Sen. Somers: New law will help “save eelgrass in Long Island Sound.”

June 29, 2023

For Immediate Release

Sen. Somers Applauds New Law Creating Group
to Develop Plan to Restore Eelgrass

Sen. Heather Somers today applauded the signing of a bill she introduced and co-sponsored which will create a working group to study strategies for restoring ecologically important eelgrass along the shoreline.

“Eelgrass is an important fish habitat that has declined markedly,” Sen. Somers said. “Eelgrass provides perfect bedding for tiny organisms and fish, but there are very few eelgrass beds left. We need to dedicate resources and study what Connecticut can do to bring it back.”

Sen. Somers, who has proposed the bill for the past two years, said places like Beebe Cove in Groton used to be full of eelgrass, but now the eelgrass is gone, and there needs to be a study of why and what can be done to restore it.

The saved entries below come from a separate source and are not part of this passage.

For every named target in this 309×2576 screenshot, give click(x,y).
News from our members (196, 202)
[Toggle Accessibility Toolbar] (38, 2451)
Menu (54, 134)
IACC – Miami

“Eelgrass needs to be more than maintained. It needs to be replaced,” Sen. Somers said. “We need to save eelgrass in Long Island Sound. The state also needs to keep water in the Sound clean so as to allow light to penetrate and get to the eelgrass.”

The new law will create a working group made up of members of conservation and municipal shellfish commissions, a marine biologist from The University of Connecticut at Avery Point, a student from the Marine Science Magnet School in Groton and Save the Sound’s Long Island Soundkeeper. The group will submit a report by Feb. 1, 2024 with recommended strategies and priority areas.

Eelgrass provides food, refuge, and a nursery ground for many commercially and recreationally important species, including fish and shellfish. Eelgrass also combats climate change by storing carbon in the soil, as well as reducing wave energy as waves roll into our coastlines.